今度こそ白雪姫を始末したと上機嫌の女王。しかし、
「白雪姫はきっと奇跡の力でよみがえるのでしょう」
嘘は絶対つかない真実の鏡の答えで白雪姫の生還を悟る。
「もう絶対に許しません!これが、三度目の正直です!」
女王は、毒を仕込んだ半分赤くて半分黒いリンゴを造る。
「毒が入っているかどうか、彼女の瞳には映っていません。騙されたと思って食べてみてのお楽しみです」
その後、善良なリンゴ売りになりすまして白雪姫を訪ねる。
「召し上がれ」
「いただきます」
何も知らない白雪姫は疑いもなくリンゴを齧り、急に意識不明の重体になってしまう。
「ただいま!」
やがて森の見回りから帰ってきた小人たちは白雪姫が本当に死んでしまったものかの如くショックを受けてしまう。悲しみに暮れる小人もいれば、言葉を失ってしまう小人、泣き出した小人もいた。
「大変だ!」
「白雪姫が死んじゃった!」
「悲しいよ…!」
「うわーん!」
その後、努力も虚しく白雪姫を蘇生できなかったことを悔やんでいる小人は、あまりにも美しくまるで生きているように見えたため白雪姫の遺体を頑丈なガラスの棺に入れ、森の中心部まで持っていく。
「助けられなくてごめんね」
「申し訳ないよ」
そこに森に迷い込み小人たちの家に泊まりに来ていた隣の国の王子が通りかかり、白雪姫を一目見た途端、
「死体でもなんでもいいから、彼女を僕が託す」
と身罷った白雪姫をもらい受ける。しかし、その時だった。
「必ず白雪姫を助けたい」
と王子は決意を固める。その思いには、白雪姫を大切にしたいと思っている強い気持ちが込められていた。

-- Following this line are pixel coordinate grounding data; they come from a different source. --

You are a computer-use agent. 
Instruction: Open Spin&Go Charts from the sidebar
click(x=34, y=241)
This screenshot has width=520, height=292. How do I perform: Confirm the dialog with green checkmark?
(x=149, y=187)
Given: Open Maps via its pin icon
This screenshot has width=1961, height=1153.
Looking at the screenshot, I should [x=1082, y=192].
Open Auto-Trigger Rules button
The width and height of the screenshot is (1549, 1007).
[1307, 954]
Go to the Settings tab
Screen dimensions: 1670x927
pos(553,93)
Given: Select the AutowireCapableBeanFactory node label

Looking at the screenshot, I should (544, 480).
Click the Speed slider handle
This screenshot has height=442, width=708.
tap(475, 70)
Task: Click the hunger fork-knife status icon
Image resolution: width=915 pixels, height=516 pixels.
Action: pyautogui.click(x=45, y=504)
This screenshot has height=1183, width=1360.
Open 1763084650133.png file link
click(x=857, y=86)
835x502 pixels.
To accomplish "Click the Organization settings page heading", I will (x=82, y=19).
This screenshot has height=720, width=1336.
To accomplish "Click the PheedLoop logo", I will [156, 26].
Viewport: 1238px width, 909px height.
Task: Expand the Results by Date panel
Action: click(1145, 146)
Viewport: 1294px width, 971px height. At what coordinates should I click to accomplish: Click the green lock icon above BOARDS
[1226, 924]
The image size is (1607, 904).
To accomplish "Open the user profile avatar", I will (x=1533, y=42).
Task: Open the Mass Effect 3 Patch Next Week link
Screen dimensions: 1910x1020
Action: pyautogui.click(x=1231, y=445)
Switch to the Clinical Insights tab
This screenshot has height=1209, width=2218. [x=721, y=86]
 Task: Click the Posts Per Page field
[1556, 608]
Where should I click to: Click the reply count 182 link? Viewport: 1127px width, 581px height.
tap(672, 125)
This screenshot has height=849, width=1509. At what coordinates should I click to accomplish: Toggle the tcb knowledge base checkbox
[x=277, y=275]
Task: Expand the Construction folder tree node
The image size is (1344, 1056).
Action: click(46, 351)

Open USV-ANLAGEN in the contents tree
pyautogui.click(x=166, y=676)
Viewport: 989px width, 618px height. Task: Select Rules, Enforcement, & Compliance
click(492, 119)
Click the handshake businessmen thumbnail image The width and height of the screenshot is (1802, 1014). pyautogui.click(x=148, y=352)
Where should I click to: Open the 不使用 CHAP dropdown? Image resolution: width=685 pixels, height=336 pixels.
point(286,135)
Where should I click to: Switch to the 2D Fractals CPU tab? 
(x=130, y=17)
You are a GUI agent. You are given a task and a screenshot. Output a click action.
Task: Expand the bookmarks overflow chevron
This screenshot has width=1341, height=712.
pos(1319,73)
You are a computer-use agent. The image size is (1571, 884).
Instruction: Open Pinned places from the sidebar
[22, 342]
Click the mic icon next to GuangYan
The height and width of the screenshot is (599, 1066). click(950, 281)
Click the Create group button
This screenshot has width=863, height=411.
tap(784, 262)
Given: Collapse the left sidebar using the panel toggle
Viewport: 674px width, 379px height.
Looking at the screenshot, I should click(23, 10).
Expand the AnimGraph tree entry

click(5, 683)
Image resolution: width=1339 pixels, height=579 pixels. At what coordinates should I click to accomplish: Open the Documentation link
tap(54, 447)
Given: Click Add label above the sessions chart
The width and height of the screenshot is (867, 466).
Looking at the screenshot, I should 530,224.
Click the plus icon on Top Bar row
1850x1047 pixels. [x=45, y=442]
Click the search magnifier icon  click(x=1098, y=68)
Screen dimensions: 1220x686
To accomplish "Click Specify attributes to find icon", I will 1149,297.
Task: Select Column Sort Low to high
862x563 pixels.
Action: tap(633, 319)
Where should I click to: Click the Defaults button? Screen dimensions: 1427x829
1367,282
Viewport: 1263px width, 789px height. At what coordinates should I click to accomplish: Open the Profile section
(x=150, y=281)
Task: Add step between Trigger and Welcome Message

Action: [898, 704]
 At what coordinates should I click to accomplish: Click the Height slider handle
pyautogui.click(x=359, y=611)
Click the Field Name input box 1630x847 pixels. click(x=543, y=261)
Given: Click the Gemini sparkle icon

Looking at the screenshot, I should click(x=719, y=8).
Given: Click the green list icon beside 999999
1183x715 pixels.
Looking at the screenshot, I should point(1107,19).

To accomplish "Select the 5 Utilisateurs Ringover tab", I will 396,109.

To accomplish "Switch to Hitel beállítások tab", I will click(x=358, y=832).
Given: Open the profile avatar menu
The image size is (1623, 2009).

白雪姫の棺を墓地までかついでいた家来のひとりが潅木につまずき転倒し、棺が揺れた拍子に白雪姫は喉に詰まっていたリンゴのかけらを吐き出したが、意識はまだ戻ってきていない。
「だめ…意識がない…」
そんな彼女を助けようと、王子は身を乗り出してまで彼女の元へと近づいてくる。
「今、助けるからね」
王子が白雪姫の頬にそっとキスをすると、白雪姫の意識は奇跡的に回復。
「あ、あなたは誰なの…?」
「王子だ。森に囲まれた国の隣の花畑に囲まれた国の出身だ」
「…私を助けてくれてありがとう」
「どういたしまして」
元気になった白雪姫に王子は喜んだ。そんなとき、白雪姫は勇気を出して王子に求婚を求める。
「あの…私と結婚してください」
「いいよ。助けてくれたのなら」
「ありがとう、とても嬉しいわ」
王子は白雪姫を、王子の国である花畑に囲まれた国に連れ帰って妻として迎える。
それから一週間後、盛大に開かれた白雪姫と王子の結婚披露宴の席。
「あなたたちは一生の愛を誓いますか?」
「誓います」
「そう誓います」
「いいでしょう。では、誓いのキスをお願いします」
白雪姫と王子が誓いのキスをして、結婚披露宴は無事に大成功を収める。
「おめでとう!」
「幸せになってね!」
「僕たちもずっと応援しているよ!」
小人たちも、白雪姫を祝福した。こうして、白雪姫と王子は幸せな生活を送るのであった。
「く、苦しい…」
一方、女王は祝宴の出席者たちの目前で、真っ赤に焼け焦げた鉄の靴を履かされ、死ぬまで一生踊り続けることを余儀なくされた。
「く、苦しい…」
女王はその後、継子である白雪姫が自分よりも美しいことに我慢できなくなり、三度も白雪姫を謀殺しようとしたとして、魔女の裁判に訴えられたのであった。